Keeper fatalities are obviously a tragedy to be avoided, so recently many zoos have begun switching over to the system called Protected Contact, where the keepers train and manage the elephants from outside the enclosure, same as they would a tiger, gorilla, or polar bear. The safety benefit is obvious – you can’t be harmed by an animal if it can’t touch you. AZA requested that facilities with elephants make the transition towards going to Protected Contact.
Not everyone liked it. Some keepers felt that separating themselves from their elephants, even if only across a simple barrier, cut off their connections with the animals and thereby lowered the elephant’s relationships with their human caretakers. Others felt that elephants trained FC would be unable or stressed out by the transition to Protected Contact. Sometimes, the elephants were okay, but it was the keepers who had trouble learning. And some keepers denounced the whole thing as only being done for PR, and not for the elephants.

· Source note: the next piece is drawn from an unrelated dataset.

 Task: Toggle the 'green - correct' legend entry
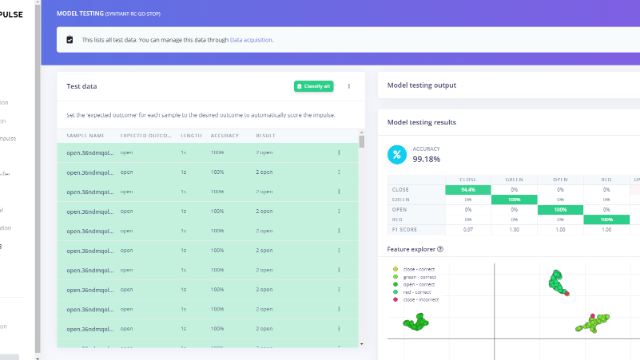pos(415,277)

Elephant keepers and trainers have, for centuries, used a device called an ankus, or goad (many keepers prefer to call them “guides”), to assist with training. Essentially, it serves as an extension of the keeper’s arm and is used to direct the animal. Typically, there is a curved hook at one end, giving the ankus yet another name – “bull hook.” Used improperly (as unfortunately some trainers have done), the ankus can be used to inflict pain on an elephant to force it to comply with a command. Accusations of elephants being harmed with bull hooks have followed circuses for years, contributing in part to Ringling Brothers’ recent decision to phase out traveling elephant acts.
I’ve seen keepers work elephants while carrying a simple guide (seldom even having a hook) and never have seen one used in a manner to inflict pain. Accusations of elephants being beaten or torn persist, however, so many zoos have not wanted to put keepers in a position where they share space with elephants to counter any claim from any activists suggesting such abuse occurs. To many elephant keepers, however, this comes across as management pandering to uniformed, inexperienced activists rather than doing what the keepers feel is best for the animals.
For myself, I support Protected Contact with elephants. I believe Free Contact had a much more important role in the past when zoos would house single elephants, sometimes a pair, and that social contact with the trainers was much more important to the animals. Today, the emphasis is on placing elephants and other zoo animals in more socially appropriate groups, and they should get their socializing primarily from other elephants. Furthermore, the safety aspect can’t be ignored.
I hope that Pittsburgh Zoo comes to rethink their position and rejoin AZA at some point. I’m sure that they feel that their current elephant management strategy is in the best interest of their elephants, and that it is for that reason that they’ve resisted calls to change. I believe that well-meaning, well-experienced, and well-informed people can come to differing viewpoints on this and on other issues. I also feel, however, that it is important for different facilities to work together to come up with a vision for animal care that provides the best possible lives for the animals that call their zoos home.